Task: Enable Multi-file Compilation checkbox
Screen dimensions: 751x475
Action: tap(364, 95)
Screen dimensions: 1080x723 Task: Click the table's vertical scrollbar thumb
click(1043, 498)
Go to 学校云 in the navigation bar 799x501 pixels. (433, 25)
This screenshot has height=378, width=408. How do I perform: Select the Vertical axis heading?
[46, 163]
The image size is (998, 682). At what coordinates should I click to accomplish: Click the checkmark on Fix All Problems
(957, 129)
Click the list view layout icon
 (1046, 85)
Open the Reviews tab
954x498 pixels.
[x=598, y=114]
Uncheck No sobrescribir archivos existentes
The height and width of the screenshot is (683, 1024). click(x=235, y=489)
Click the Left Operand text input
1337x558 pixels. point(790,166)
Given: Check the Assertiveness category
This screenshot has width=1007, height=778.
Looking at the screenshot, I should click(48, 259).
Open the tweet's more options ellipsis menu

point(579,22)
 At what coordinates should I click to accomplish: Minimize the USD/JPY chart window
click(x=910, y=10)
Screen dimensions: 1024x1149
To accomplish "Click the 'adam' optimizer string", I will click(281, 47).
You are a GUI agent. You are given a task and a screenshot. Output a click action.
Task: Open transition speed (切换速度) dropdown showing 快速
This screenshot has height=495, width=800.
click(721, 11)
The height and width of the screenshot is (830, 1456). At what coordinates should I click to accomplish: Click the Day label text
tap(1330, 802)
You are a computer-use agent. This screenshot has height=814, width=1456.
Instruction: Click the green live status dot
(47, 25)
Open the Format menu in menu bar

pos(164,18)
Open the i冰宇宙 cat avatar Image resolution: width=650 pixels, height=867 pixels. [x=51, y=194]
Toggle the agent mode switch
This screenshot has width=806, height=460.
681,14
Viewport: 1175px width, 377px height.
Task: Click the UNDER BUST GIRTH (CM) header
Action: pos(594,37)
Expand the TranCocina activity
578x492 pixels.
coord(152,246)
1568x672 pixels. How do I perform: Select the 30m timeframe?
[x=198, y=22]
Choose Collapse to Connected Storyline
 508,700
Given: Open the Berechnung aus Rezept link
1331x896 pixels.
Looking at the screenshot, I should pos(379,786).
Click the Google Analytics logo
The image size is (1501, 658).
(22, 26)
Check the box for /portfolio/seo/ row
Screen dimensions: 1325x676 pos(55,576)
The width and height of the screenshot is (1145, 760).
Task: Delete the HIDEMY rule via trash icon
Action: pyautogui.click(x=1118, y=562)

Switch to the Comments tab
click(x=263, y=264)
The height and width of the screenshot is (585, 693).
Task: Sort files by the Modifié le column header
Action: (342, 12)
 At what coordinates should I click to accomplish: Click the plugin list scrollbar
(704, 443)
====
**WHAT YOU NEED TO DO**
Transcribe the records above from the line holding "Screen dimensions: 1024x1149" down to the line holding "Given: Open the Berechnung aus Rezept link", inclusive, without adding anything.

**TASK SOLUTION**
Screen dimensions: 1024x1149
To accomplish "Click the 'adam' optimizer string", I will click(281, 47).
You are a GUI agent. You are given a task and a screenshot. Output a click action.
Task: Open transition speed (切换速度) dropdown showing 快速
This screenshot has height=495, width=800.
click(721, 11)
The height and width of the screenshot is (830, 1456). At what coordinates should I click to accomplish: Click the Day label text
tap(1330, 802)
You are a computer-use agent. This screenshot has height=814, width=1456.
Instruction: Click the green live status dot
(47, 25)
Open the Format menu in menu bar

pos(164,18)
Open the i冰宇宙 cat avatar Image resolution: width=650 pixels, height=867 pixels. [x=51, y=194]
Toggle the agent mode switch
This screenshot has width=806, height=460.
681,14
Viewport: 1175px width, 377px height.
Task: Click the UNDER BUST GIRTH (CM) header
Action: pos(594,37)
Expand the TranCocina activity
578x492 pixels.
coord(152,246)
1568x672 pixels. How do I perform: Select the 30m timeframe?
[x=198, y=22]
Choose Collapse to Connected Storyline
 508,700
Given: Open the Berechnung aus Rezept link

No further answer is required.